§ **Assignment**
Scan the records below for the word "step". Copy each line where it appears.

[Collected data entries]
####

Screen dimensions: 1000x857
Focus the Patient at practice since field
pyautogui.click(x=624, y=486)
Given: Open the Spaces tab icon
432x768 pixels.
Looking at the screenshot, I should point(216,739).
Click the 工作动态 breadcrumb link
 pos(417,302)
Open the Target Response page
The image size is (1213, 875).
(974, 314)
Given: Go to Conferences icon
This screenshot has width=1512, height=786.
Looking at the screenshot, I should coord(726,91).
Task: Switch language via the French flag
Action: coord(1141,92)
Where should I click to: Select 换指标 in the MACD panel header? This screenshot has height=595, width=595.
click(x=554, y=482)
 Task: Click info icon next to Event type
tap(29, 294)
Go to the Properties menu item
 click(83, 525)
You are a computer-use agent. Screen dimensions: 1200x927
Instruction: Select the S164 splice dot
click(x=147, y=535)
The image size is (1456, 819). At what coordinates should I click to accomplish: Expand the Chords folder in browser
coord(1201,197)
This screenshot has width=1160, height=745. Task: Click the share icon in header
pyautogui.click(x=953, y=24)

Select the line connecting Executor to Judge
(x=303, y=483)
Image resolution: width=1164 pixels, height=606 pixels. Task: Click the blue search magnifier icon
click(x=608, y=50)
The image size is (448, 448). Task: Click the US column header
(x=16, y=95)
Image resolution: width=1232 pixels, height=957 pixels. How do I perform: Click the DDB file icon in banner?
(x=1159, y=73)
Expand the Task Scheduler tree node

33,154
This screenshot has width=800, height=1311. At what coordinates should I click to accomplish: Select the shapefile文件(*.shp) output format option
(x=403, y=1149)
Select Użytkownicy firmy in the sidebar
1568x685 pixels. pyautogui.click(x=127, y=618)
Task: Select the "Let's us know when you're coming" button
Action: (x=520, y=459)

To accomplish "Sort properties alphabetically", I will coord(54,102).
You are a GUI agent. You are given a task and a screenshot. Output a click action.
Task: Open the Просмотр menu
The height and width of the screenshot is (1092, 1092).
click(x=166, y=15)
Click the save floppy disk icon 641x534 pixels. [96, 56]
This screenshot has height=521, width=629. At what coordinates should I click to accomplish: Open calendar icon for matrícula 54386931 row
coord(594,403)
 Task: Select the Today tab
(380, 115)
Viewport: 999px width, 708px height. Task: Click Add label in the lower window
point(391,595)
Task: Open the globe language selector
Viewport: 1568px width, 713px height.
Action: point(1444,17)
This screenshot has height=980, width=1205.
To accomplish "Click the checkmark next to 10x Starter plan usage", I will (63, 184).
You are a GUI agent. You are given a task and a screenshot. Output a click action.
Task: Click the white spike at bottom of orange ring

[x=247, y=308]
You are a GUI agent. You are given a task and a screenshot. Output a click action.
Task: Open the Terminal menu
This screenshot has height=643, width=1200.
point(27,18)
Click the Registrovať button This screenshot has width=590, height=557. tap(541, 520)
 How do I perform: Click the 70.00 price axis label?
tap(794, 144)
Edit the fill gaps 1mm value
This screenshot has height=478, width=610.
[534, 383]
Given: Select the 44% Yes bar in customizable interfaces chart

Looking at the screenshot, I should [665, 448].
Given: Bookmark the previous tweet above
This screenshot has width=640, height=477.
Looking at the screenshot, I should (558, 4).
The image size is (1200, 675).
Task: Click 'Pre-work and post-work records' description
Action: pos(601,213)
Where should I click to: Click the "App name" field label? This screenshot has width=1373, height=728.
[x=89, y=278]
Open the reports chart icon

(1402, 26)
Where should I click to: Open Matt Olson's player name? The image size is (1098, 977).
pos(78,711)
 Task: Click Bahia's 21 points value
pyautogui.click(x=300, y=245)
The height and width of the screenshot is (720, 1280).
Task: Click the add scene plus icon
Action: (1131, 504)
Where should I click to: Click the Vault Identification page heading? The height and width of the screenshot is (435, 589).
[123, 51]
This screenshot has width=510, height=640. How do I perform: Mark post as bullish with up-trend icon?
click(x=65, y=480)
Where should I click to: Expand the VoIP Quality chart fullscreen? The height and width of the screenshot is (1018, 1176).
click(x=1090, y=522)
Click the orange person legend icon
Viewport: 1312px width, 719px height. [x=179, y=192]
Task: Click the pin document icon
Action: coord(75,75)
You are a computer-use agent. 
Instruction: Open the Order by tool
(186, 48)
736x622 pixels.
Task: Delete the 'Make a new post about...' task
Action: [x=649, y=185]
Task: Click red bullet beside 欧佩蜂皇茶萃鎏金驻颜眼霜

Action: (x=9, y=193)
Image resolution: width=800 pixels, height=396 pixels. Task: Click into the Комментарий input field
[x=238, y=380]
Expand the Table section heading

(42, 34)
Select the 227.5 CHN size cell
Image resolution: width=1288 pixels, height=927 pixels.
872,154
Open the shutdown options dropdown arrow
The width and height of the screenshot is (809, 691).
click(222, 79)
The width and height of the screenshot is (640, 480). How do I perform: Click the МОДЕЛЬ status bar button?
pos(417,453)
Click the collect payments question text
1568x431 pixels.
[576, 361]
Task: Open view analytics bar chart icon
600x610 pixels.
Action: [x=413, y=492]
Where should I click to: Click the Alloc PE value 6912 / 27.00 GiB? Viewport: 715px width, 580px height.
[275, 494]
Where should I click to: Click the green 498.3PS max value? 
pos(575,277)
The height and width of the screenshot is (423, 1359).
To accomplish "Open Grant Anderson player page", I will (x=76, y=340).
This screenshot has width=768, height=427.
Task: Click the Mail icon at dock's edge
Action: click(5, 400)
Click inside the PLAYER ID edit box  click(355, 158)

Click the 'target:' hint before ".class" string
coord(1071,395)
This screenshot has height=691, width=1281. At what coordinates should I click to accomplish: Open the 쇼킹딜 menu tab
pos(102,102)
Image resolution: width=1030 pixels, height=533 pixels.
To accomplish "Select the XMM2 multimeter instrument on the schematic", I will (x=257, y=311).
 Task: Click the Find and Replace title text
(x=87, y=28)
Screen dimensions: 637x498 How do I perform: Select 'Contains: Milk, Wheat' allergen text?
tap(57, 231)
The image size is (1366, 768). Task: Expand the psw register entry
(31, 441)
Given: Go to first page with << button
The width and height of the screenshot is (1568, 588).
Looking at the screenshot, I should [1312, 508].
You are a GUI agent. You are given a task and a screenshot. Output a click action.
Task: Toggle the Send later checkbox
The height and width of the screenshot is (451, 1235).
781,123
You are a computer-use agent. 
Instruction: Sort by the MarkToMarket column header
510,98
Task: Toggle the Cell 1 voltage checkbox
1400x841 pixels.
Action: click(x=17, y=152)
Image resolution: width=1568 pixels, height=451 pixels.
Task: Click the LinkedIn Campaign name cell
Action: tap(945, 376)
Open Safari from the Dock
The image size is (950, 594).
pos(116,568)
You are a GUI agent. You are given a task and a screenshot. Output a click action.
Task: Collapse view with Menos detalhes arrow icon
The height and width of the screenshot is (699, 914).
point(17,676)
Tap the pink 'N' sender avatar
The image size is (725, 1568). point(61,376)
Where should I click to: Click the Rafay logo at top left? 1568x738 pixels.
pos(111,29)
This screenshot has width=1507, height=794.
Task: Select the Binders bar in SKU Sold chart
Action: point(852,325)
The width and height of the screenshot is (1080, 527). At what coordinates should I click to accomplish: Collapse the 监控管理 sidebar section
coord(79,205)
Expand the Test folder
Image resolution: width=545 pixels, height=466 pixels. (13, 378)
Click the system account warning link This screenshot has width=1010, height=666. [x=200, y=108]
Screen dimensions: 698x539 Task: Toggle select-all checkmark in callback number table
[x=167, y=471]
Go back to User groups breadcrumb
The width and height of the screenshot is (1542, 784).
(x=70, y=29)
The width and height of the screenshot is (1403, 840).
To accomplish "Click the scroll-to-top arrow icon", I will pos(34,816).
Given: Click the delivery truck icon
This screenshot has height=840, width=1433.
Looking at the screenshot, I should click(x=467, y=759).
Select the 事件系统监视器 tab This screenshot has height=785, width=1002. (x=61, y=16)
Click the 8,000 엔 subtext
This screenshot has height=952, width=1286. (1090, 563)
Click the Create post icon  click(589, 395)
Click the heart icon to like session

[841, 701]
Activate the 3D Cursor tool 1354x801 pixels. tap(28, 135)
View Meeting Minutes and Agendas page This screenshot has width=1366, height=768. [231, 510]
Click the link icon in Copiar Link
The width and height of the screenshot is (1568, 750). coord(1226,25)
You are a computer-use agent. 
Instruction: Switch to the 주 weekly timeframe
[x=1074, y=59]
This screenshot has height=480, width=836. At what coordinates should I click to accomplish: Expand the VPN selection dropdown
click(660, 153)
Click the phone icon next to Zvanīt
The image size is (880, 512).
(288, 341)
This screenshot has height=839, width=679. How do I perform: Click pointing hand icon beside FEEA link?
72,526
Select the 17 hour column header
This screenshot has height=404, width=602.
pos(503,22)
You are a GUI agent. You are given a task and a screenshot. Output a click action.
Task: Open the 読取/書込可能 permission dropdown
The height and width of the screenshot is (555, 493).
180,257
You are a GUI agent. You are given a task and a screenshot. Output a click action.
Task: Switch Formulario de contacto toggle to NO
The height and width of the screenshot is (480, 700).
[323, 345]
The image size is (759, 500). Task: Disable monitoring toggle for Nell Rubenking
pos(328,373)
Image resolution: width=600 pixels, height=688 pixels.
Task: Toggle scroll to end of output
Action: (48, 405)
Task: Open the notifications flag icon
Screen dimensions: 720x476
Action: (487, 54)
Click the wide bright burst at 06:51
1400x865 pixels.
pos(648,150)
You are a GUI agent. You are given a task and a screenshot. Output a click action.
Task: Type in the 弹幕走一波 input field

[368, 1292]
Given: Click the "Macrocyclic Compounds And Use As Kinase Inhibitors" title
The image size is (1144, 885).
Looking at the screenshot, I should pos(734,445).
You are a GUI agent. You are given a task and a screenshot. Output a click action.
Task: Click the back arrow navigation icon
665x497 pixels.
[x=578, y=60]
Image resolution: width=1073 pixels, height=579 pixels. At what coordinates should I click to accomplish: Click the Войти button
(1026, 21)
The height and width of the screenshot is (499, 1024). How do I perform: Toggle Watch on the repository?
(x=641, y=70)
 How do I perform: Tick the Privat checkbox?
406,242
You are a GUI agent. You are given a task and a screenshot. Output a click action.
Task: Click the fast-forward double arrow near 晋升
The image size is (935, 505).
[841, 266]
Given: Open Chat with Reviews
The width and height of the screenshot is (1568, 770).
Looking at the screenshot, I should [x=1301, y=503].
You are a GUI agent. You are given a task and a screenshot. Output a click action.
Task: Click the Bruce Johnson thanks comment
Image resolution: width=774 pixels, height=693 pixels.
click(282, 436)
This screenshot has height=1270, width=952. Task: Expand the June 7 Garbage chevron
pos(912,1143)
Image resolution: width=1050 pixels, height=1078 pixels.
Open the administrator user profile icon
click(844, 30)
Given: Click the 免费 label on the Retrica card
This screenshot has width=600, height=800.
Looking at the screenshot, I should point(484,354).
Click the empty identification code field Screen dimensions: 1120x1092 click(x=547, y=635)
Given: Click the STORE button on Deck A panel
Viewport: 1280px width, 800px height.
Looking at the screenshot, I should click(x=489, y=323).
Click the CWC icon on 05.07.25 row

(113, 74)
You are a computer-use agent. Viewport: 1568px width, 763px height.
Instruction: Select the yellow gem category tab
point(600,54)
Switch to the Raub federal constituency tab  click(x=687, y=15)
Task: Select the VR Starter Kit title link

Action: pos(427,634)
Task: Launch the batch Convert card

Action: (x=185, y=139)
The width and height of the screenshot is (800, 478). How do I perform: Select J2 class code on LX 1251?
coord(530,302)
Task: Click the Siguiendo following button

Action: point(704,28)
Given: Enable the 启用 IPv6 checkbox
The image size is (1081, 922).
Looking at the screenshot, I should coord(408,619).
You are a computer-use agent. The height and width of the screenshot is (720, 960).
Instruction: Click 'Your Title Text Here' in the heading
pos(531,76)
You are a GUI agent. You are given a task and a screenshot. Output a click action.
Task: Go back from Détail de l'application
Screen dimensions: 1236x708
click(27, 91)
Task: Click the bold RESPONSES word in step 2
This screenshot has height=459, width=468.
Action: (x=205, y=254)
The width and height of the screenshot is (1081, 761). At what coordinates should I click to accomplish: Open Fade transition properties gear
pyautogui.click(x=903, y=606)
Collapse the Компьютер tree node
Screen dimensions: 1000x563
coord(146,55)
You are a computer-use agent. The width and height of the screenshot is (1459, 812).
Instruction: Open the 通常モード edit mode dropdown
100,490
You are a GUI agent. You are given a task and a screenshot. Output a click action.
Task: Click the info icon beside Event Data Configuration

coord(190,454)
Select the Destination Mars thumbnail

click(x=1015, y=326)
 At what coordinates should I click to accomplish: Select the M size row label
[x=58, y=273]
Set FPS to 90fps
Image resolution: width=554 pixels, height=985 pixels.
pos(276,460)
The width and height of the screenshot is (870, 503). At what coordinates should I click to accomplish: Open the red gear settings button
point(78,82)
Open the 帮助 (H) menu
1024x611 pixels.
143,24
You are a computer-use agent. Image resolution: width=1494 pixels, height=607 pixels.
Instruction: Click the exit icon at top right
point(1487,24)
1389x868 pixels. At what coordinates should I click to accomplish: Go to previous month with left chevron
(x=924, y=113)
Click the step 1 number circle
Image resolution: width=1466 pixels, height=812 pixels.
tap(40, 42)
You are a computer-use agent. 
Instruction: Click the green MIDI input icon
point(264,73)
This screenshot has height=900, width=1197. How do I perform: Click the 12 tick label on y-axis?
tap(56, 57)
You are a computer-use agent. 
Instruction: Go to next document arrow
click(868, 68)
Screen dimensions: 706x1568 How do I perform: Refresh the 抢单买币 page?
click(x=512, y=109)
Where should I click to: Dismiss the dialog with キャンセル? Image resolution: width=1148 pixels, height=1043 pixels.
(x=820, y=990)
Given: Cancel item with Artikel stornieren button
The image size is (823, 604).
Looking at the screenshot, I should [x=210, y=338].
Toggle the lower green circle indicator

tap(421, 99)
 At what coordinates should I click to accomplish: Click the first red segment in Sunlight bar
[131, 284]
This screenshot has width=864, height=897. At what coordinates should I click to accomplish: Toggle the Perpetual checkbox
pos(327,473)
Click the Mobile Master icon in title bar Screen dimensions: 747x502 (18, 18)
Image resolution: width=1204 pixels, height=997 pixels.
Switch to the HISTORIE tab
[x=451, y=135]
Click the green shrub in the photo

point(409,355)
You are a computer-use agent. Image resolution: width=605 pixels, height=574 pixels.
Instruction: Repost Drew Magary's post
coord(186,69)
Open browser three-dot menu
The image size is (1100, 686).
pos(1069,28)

####

§ **Response below**
Task: Click the bold RESPONSES word in step 2
Click the step 1 number circle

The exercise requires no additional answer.